Seniors and others sometimes struggle to clear sidewalks
With warmer-than-normal temperatures, Minneapolis this year has been a deeper shade of brown than its typical whiter shade of pale. But even so, city officials have logged more than 2,600 complaints so far about unshoveled sidewalks.
When it snows, the city government expects homeowners to get out with shovels and blowers and clear the white stuff from the sidewalks in front of their houses.
City ordinance 445 states that walks must be cleared down to the concrete within 24 hours of a snowfall, but for some people, including senior citizens, a heavy blanket of snow can present a substantial physical obstacle.
Seventy-seven-year-old Irene Williams has lived in Lyndale for nearly her entire life. She prides herself on being the first person on her block to have her sidewalk cleared.
That pride dissolved when she received a letter from City Hall last month that said she'd owe $102 or more if she didn't immediately remove the snow from her sidewalk.
Williams was perplexed. There was no snow on her sidewalk when the letter arrived. The snowfall the letter referred to had happened a week earlier and it had already melted.
To Williams, the letter was arbitrary and intimidating.
“I was disturbed, angry and scared. I couldn't imagine why they were doing that,” she said.
Nevertheless, she didn't take advantage of the offer the city made in its notice to senior citizens. The city will help connect seniors with volunteer groups that shovel snow for free or for small fees. The city is also willing to grant people more time to shovel their sidewalks or officials may also try to figure out if there's a neighbor who'd be able to pitch in for those physically unable to do it themselves.
Williams said she didn't take advantage of the city's offer of help because she figured the issue would simply “pass.”
There's a catch to the city's offer, however, said Dan Bauer, supervisor for Minneapolis Public Works Sidewalk Inspections.
“They have to call us and let us know,” he said. “We're inclined and able to help. We want them to call us.”
Connecting seniors to services
City Senior Ombudsperson Ruth Kildow said that a lot of seniors do call and that last year the department received 14,000 calls (including inquiries regarding tax preparation,the senior center and city services for seniors).
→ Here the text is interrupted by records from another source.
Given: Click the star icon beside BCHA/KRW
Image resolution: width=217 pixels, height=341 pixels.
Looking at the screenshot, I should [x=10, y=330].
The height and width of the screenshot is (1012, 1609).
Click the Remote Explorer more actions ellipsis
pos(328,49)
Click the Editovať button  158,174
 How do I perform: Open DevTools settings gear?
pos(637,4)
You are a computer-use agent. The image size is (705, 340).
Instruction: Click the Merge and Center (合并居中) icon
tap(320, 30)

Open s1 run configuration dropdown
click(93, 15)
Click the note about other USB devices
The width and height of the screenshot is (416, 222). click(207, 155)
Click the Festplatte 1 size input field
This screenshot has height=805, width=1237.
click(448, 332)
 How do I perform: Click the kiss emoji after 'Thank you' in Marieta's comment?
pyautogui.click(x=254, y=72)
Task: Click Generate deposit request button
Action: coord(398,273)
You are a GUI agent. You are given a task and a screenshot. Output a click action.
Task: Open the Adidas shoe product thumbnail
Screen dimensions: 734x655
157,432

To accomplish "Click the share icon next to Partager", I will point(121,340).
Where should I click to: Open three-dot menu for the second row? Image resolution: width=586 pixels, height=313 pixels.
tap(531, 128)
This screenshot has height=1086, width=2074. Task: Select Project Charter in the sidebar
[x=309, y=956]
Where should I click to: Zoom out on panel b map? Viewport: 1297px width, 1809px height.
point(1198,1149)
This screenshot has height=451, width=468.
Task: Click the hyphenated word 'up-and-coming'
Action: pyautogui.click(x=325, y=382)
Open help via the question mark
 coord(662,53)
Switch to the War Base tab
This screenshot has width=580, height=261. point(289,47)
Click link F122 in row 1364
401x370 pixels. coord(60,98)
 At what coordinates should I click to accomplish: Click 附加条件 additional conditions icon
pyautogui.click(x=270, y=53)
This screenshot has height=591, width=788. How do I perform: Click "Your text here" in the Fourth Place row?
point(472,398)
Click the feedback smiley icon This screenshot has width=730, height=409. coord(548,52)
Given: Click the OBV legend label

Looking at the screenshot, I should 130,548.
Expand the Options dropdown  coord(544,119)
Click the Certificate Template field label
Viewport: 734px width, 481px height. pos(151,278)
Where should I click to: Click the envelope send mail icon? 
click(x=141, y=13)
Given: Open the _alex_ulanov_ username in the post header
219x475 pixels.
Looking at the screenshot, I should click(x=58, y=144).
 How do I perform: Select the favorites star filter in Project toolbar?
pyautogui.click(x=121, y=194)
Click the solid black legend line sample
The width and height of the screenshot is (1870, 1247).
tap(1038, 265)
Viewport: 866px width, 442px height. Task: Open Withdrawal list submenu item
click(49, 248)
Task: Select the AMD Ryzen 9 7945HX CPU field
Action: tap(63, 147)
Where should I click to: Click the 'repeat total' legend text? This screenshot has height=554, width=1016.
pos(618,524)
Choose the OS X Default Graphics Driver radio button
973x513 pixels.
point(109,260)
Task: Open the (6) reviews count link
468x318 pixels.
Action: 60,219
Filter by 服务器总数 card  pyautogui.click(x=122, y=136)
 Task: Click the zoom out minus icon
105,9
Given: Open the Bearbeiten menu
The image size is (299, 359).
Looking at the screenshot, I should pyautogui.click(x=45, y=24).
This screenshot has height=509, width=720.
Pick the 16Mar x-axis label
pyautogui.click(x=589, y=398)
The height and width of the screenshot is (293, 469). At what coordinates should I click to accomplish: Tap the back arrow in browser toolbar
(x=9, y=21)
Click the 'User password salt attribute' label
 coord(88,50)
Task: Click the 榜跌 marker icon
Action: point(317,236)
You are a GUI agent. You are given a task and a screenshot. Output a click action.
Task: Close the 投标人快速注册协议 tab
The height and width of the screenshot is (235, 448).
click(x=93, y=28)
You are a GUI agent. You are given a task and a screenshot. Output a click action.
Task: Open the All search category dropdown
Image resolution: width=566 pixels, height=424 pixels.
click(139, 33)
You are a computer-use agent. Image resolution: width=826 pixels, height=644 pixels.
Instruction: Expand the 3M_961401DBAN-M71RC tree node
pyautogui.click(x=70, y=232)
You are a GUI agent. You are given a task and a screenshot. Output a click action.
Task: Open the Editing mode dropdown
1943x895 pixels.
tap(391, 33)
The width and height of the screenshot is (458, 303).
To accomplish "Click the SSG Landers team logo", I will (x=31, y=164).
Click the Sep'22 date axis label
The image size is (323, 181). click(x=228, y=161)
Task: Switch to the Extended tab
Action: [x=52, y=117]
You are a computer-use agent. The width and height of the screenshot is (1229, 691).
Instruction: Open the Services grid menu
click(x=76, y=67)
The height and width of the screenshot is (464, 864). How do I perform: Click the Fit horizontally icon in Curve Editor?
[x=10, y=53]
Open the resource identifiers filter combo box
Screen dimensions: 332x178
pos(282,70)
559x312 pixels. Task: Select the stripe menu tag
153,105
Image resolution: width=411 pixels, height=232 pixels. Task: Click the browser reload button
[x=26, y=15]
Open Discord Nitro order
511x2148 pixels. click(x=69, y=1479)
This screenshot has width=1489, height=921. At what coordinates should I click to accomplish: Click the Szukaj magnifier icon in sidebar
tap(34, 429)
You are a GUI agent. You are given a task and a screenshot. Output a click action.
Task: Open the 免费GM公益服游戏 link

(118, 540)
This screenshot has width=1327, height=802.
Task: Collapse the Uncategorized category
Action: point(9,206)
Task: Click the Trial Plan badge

Kildow said that it would be nice if seniors could be identified before being assessed fees and fines, but that the city has no way of knowing the ages of inhabitants of houses with excess snow on its sidewalks. So she tries instead to connect seniors with volunteer “chore groups” comprised of Boy Scouts, church groups and others that will help clear seniors' sidewalks.
A failure to communicate?
After getting her letter from the city, Williams called her next-door neighbor, Peter Millington, for help. As it turned out, he and others on the block had received the same notification from the city.
For Millington, the correspondence represents a lack of communication between the city and its residents. He penned a letter to City Hall and to the mayor on Williams' behalf, expressing his disgust with the city's protocol regarding the snow-shoveling ordinance.
The number of complaints about unshoveled sidewalks this year is comparable to the number of complaints received by the city in the past, Bauer said.
After a complaint is received through the city's information line or the 311 system, a sidewalk inspector checks out a property and neighboring yards within a couple days. If the sidewalk is laden with snow, an inspector sends the property owner a letter describing the ordinance. It gives the owner 24 hours to shovel the sidewalk after the snowfall has subsided. A follow-up letter is sent within the next few days and then the property is re-inspected.
The letter the city sent Williams stated that in addition to her citation, she'd be charged “$2 per linear foot of sidewalk” for a city crew to clear away the snow.
Williams said the notice from the city was the first she'd ever received on the subject.
Millington was upset because Williams “has diligently kept her pathway and the sidewalk pertaining to her property free from snow, and the public pavement salted.”
He suggests that a better course of action for the city would've been to alert Williams in a more neighborly fashion by knocking on her door.
“I'm sensitive to that and I understand how a senior would feel if he or she has been responsible for many years,” Bauer said. “In most situations, the sidewalks are treacherous for seniors and others to walk across.
“The letter is intended to get people out there to clear the sidewalk,” he added. “There's a reason for that letter - to shake people up a bit.”
Williams said she would be outside clearing her sidewalk after the next snow. But the shaken senior will also, with the help of Millington, work with neighbors to make sure her sidewalk is cleaned off.